START SUPPLIED DATA

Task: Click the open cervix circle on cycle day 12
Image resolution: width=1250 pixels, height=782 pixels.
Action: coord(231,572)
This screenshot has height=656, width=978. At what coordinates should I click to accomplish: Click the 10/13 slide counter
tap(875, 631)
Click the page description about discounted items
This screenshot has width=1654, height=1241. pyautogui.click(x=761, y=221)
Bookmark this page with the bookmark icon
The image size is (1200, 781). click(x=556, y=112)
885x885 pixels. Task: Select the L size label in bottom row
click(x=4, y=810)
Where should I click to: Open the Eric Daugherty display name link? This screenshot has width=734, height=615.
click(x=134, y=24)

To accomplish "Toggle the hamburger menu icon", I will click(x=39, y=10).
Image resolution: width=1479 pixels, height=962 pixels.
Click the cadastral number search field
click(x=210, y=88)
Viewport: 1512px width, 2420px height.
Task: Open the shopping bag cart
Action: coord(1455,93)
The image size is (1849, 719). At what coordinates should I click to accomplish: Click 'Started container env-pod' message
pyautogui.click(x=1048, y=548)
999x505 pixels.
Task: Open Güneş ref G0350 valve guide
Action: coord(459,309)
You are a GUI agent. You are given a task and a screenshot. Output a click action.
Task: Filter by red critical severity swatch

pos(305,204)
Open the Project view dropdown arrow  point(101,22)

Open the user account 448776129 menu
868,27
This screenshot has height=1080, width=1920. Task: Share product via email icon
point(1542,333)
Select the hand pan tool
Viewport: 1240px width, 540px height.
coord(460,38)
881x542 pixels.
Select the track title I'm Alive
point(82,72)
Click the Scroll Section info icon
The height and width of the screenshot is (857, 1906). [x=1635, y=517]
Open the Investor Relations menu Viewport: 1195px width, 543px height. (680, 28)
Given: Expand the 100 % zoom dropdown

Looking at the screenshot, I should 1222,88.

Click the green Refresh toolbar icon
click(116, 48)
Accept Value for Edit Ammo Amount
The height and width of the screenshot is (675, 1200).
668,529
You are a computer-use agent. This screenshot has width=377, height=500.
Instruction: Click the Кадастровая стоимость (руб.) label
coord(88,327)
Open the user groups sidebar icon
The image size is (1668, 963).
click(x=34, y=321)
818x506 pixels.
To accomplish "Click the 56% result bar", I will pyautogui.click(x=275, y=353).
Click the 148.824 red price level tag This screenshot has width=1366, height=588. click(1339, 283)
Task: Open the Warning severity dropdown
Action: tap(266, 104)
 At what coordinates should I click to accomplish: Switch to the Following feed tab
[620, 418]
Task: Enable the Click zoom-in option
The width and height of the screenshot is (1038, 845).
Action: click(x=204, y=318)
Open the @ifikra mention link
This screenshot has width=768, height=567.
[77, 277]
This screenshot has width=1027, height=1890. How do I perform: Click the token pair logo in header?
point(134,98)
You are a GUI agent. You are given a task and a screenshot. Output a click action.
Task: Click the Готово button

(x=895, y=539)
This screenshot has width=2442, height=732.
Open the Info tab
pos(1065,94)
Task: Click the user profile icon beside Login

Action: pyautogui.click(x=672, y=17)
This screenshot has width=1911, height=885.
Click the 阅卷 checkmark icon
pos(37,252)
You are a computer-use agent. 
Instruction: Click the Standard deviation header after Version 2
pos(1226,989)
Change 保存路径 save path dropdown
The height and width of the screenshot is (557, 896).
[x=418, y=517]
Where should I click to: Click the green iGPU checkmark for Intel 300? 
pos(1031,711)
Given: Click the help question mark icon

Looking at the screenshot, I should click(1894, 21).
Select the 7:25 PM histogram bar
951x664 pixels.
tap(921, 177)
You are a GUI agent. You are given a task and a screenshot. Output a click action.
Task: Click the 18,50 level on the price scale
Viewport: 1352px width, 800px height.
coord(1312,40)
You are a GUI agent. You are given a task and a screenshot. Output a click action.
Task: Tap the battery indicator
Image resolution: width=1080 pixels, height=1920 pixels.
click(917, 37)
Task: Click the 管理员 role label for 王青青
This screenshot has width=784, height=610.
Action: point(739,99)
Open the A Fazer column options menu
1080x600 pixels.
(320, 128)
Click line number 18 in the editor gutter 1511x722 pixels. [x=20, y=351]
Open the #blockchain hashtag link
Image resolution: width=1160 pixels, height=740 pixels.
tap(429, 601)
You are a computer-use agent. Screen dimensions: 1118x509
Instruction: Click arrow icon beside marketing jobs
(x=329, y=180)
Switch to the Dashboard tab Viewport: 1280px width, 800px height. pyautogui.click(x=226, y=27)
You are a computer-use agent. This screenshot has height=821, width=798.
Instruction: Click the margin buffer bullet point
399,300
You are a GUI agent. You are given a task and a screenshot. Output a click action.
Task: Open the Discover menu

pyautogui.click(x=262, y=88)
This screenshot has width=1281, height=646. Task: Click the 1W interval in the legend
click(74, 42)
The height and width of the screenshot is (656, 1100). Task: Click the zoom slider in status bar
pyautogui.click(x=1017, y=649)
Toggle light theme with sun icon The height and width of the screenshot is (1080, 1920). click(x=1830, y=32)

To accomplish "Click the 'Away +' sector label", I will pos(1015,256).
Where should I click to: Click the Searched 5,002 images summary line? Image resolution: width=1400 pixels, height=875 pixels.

END SUPPLIED DATA

#### WHAT THIS TASK INVOLVES:
All records must be transcribed exactly, with none left out.

#### RESULT OF THIS EXERCISE:
Task: Click the open cervix circle on cycle day 12
Image resolution: width=1250 pixels, height=782 pixels.
Action: coord(231,572)
This screenshot has height=656, width=978. At what coordinates should I click to accomplish: Click the 10/13 slide counter
tap(875, 631)
Click the page description about discounted items
This screenshot has width=1654, height=1241. pyautogui.click(x=761, y=221)
Bookmark this page with the bookmark icon
The image size is (1200, 781). click(x=556, y=112)
885x885 pixels. Task: Select the L size label in bottom row
click(x=4, y=810)
Where should I click to: Open the Eric Daugherty display name link? This screenshot has width=734, height=615.
click(x=134, y=24)

To accomplish "Toggle the hamburger menu icon", I will click(x=39, y=10).
Image resolution: width=1479 pixels, height=962 pixels.
Click the cadastral number search field
click(x=210, y=88)
Viewport: 1512px width, 2420px height.
Task: Open the shopping bag cart
Action: coord(1455,93)
The image size is (1849, 719). At what coordinates should I click to accomplish: Click 'Started container env-pod' message
pyautogui.click(x=1048, y=548)
999x505 pixels.
Task: Open Güneş ref G0350 valve guide
Action: coord(459,309)
You are a GUI agent. You are given a task and a screenshot. Output a click action.
Task: Filter by red critical severity swatch

pos(305,204)
Open the Project view dropdown arrow  point(101,22)

Open the user account 448776129 menu
868,27
This screenshot has height=1080, width=1920. Task: Share product via email icon
point(1542,333)
Select the hand pan tool
Viewport: 1240px width, 540px height.
coord(460,38)
881x542 pixels.
Select the track title I'm Alive
point(82,72)
Click the Scroll Section info icon
The height and width of the screenshot is (857, 1906). [x=1635, y=517]
Open the Investor Relations menu Viewport: 1195px width, 543px height. (680, 28)
Given: Expand the 100 % zoom dropdown

Looking at the screenshot, I should 1222,88.

Click the green Refresh toolbar icon
click(116, 48)
Accept Value for Edit Ammo Amount
The height and width of the screenshot is (675, 1200).
668,529
You are a computer-use agent. This screenshot has width=377, height=500.
Instruction: Click the Кадастровая стоимость (руб.) label
coord(88,327)
Open the user groups sidebar icon
The image size is (1668, 963).
click(x=34, y=321)
818x506 pixels.
To accomplish "Click the 56% result bar", I will pyautogui.click(x=275, y=353).
Click the 148.824 red price level tag This screenshot has width=1366, height=588. click(1339, 283)
Task: Open the Warning severity dropdown
Action: tap(266, 104)
 At what coordinates should I click to accomplish: Switch to the Following feed tab
[620, 418]
Task: Enable the Click zoom-in option
The width and height of the screenshot is (1038, 845).
Action: click(x=204, y=318)
Open the @ifikra mention link
This screenshot has width=768, height=567.
[77, 277]
This screenshot has width=1027, height=1890. How do I perform: Click the token pair logo in header?
point(134,98)
You are a GUI agent. You are given a task and a screenshot. Output a click action.
Task: Click the Готово button

(x=895, y=539)
This screenshot has width=2442, height=732.
Open the Info tab
pos(1065,94)
Task: Click the user profile icon beside Login

Action: pyautogui.click(x=672, y=17)
This screenshot has width=1911, height=885.
Click the 阅卷 checkmark icon
pos(37,252)
You are a computer-use agent. 
Instruction: Click the Standard deviation header after Version 2
pos(1226,989)
Change 保存路径 save path dropdown
The height and width of the screenshot is (557, 896).
[x=418, y=517]
Where should I click to: Click the green iGPU checkmark for Intel 300? 
pos(1031,711)
Given: Click the help question mark icon

Looking at the screenshot, I should click(1894, 21).
Select the 7:25 PM histogram bar
951x664 pixels.
tap(921, 177)
You are a GUI agent. You are given a task and a screenshot. Output a click action.
Task: Click the 18,50 level on the price scale
Viewport: 1352px width, 800px height.
coord(1312,40)
You are a GUI agent. You are given a task and a screenshot. Output a click action.
Task: Tap the battery indicator
Image resolution: width=1080 pixels, height=1920 pixels.
click(917, 37)
Task: Click the 管理员 role label for 王青青
This screenshot has width=784, height=610.
Action: point(739,99)
Open the A Fazer column options menu
1080x600 pixels.
(320, 128)
Click line number 18 in the editor gutter 1511x722 pixels. [x=20, y=351]
Open the #blockchain hashtag link
Image resolution: width=1160 pixels, height=740 pixels.
tap(429, 601)
You are a computer-use agent. Screen dimensions: 1118x509
Instruction: Click arrow icon beside marketing jobs
(x=329, y=180)
Switch to the Dashboard tab Viewport: 1280px width, 800px height. pyautogui.click(x=226, y=27)
You are a computer-use agent. This screenshot has height=821, width=798.
Instruction: Click the margin buffer bullet point
399,300
You are a GUI agent. You are given a task and a screenshot. Output a click action.
Task: Open the Discover menu

pyautogui.click(x=262, y=88)
This screenshot has width=1281, height=646. Task: Click the 1W interval in the legend
click(74, 42)
The height and width of the screenshot is (656, 1100). Task: Click the zoom slider in status bar
pyautogui.click(x=1017, y=649)
Toggle light theme with sun icon The height and width of the screenshot is (1080, 1920). click(x=1830, y=32)

To accomplish "Click the 'Away +' sector label", I will pos(1015,256).
Where should I click to: Click the Searched 5,002 images summary line? Image resolution: width=1400 pixels, height=875 pixels.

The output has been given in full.